Relationship to Other Articles

Article 73 cannot be read in isolation. It is the notification mechanism that operationalises the broader post-market monitoring framework established in Article 72, which requires providers to maintain continuous monitoring systems and incident logging as part of their quality management system. The QMS itself is governed by Article 17, which sets out documentation and process requirements that underpin any credible incident report.

The definition of "serious incident" in Article 3(49) is the threshold trigger for Article 73 obligations, and the scope of "high-risk AI system" in Article 6 and Annex III determines which systems fall within the article's reach. Article 22 governs authorised representatives and is directly cross-referenced for non-EU providers.

At the market surveillance level, Article 73 feeds into the broader supervisory architecture of Articles 74–77 (market surveillance powers, access to information, and corrective measures). Article 78 governs confidentiality of information shared between authorities. For general-purpose AI models with systemic risk, Article 55 imposes parallel incident-reporting obligations that interact with Article 73 when such models are integrated into high-risk applications.

Compliance Timeline

The EU AI Act entered into force on 1 August 2024, twenty days after publication in the Official Journal of the European Union.

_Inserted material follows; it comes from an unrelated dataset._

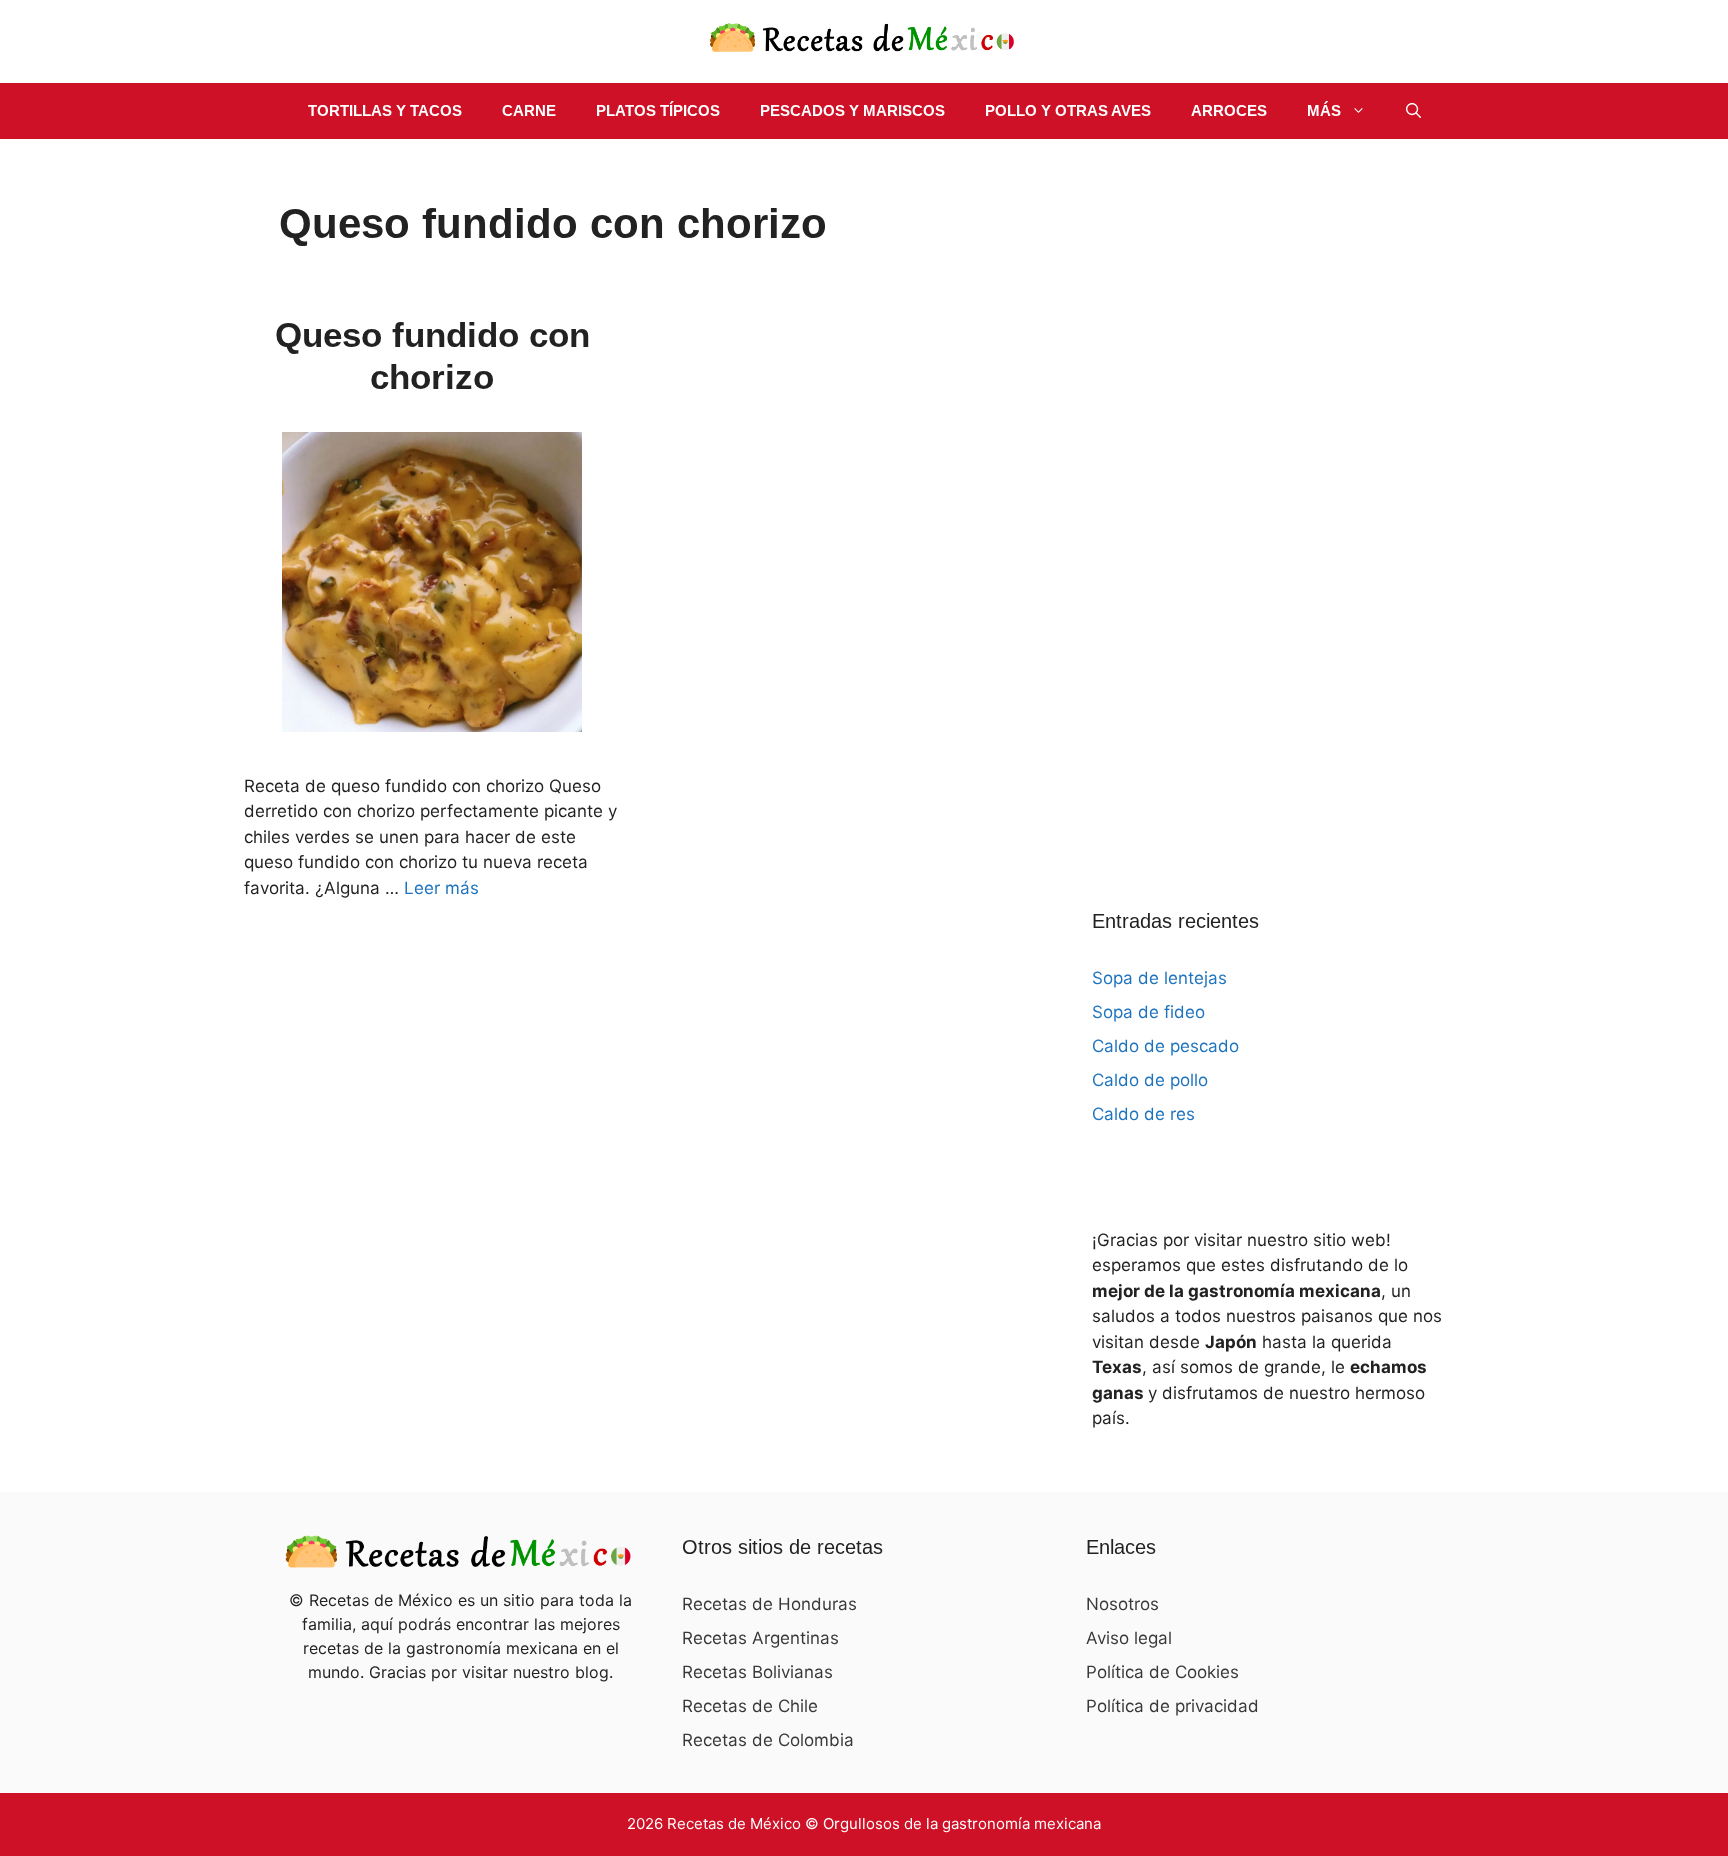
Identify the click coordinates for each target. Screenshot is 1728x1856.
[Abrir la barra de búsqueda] (1413, 111)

However, its provisions apply on a phased schedule:

• 2 February 2025: Prohibitions on unacceptable-risk AI practices (Title II) became applicable.
• 2 August 2025: Obligations for general-purpose AI models (Title VIII, including Article 55 systemic-risk reporting) became applicable. The European AI Office and governance structures became operational.
• 2 August 2026: Rules applicable to high-risk AI systems listed in Annex III that are not safety components of products regulated by existing Union harmonisation legislation become applicable — Article 73 incident reporting enters full force for these systems on this date.
• 2 August 2027: Rules for high-risk AI systems that are safety components of products already covered by Union harmonisation legislation (e.g., medical devices, machinery) become applicable, completing the phased rollout.

Organisations deploying high-risk AI systems in scope of the December 2026 / August 2027 dates should treat 2025–2026 as the compliance build period: implementing post-market monitoring infrastructure, drafting incident response procedures, and stress-testing notification workflows well before the Article 73 obligations activate.